Start of Given entries

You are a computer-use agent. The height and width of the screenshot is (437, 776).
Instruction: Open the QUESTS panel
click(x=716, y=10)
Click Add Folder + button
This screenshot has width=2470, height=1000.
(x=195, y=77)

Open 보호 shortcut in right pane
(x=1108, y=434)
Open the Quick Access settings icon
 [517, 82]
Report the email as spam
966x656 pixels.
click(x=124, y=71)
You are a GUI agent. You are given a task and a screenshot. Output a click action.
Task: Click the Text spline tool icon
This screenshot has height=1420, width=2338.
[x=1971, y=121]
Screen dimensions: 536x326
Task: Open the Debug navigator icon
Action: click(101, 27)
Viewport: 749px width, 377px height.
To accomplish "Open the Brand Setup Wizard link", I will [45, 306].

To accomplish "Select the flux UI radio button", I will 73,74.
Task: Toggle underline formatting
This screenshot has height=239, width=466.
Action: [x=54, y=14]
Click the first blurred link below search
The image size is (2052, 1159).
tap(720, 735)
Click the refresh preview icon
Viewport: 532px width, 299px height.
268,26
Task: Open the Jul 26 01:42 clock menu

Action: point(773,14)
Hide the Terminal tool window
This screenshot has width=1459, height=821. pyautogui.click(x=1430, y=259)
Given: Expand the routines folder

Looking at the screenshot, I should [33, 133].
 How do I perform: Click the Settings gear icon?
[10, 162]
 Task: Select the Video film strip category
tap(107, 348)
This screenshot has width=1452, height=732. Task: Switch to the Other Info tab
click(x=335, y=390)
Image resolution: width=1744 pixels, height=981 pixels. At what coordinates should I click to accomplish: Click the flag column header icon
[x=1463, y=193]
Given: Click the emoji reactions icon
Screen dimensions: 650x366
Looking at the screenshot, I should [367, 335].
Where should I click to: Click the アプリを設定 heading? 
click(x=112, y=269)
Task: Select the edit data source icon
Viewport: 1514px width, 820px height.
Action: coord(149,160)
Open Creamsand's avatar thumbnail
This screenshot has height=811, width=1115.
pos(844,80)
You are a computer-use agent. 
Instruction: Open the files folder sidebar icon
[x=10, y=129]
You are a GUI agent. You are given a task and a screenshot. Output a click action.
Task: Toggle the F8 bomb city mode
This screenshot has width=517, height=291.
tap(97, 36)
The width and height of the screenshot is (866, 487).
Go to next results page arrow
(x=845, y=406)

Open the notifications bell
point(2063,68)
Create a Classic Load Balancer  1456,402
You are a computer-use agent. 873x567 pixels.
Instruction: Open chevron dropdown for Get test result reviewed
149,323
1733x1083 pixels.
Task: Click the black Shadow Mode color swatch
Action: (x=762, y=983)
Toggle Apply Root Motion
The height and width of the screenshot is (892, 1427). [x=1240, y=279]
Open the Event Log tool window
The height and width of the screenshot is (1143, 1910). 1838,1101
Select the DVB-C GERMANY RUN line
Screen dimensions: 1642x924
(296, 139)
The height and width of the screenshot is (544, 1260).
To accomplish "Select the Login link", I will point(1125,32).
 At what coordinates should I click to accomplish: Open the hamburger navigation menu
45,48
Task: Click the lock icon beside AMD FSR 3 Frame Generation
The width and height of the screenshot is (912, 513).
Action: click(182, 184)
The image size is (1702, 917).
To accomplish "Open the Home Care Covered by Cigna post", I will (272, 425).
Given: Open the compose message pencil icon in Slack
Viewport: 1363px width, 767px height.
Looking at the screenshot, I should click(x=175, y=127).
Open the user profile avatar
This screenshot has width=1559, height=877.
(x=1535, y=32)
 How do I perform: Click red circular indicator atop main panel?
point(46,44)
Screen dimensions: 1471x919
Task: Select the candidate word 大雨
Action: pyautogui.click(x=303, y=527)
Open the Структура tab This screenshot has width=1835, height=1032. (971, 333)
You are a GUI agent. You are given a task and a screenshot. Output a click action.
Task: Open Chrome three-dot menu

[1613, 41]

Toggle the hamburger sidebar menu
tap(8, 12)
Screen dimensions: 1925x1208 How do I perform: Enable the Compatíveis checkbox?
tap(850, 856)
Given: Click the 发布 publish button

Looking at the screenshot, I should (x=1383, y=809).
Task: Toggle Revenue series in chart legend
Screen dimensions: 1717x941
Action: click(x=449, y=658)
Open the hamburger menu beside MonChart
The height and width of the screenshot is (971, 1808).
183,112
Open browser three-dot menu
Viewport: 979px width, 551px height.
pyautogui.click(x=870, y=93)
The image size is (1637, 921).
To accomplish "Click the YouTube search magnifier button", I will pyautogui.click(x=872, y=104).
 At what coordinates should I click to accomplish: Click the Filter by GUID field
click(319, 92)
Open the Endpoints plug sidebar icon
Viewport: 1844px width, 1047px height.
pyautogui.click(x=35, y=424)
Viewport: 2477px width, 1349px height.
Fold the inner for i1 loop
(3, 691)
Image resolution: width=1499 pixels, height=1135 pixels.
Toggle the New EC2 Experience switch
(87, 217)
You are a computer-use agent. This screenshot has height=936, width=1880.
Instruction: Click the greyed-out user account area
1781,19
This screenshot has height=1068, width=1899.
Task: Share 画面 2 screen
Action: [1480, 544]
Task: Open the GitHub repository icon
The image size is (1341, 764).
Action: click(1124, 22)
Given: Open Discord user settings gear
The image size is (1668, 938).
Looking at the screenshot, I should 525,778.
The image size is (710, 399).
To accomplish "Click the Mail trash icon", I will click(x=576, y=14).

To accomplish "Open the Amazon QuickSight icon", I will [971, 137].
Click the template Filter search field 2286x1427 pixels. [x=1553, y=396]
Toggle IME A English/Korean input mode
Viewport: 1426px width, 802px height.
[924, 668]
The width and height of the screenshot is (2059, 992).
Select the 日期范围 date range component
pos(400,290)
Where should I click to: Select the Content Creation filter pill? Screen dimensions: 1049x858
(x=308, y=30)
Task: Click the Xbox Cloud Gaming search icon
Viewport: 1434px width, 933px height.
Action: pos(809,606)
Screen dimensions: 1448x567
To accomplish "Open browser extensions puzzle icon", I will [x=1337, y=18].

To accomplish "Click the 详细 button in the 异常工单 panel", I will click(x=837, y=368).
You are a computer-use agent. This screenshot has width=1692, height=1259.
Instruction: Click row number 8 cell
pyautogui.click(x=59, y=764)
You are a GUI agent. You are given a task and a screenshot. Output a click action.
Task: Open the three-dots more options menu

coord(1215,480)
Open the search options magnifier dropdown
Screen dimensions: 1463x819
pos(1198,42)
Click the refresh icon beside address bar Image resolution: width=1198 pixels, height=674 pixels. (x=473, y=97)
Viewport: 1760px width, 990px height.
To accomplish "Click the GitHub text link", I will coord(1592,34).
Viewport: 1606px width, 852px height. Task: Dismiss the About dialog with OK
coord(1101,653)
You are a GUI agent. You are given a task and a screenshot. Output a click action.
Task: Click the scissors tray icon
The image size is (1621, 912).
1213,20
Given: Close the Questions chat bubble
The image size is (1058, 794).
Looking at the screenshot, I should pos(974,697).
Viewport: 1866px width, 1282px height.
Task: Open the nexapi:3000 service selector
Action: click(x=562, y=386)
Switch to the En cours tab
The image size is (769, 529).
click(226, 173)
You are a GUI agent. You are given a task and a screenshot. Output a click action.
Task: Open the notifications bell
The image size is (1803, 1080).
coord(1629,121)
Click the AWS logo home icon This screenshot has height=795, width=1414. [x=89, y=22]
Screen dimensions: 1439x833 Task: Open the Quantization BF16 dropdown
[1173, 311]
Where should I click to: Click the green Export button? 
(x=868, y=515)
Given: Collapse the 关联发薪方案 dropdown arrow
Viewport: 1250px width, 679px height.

End of Given entries

■ The task
Working down the entries above, count each line in which "link" occurs, and state only the resulting number.

■ Output for this task
4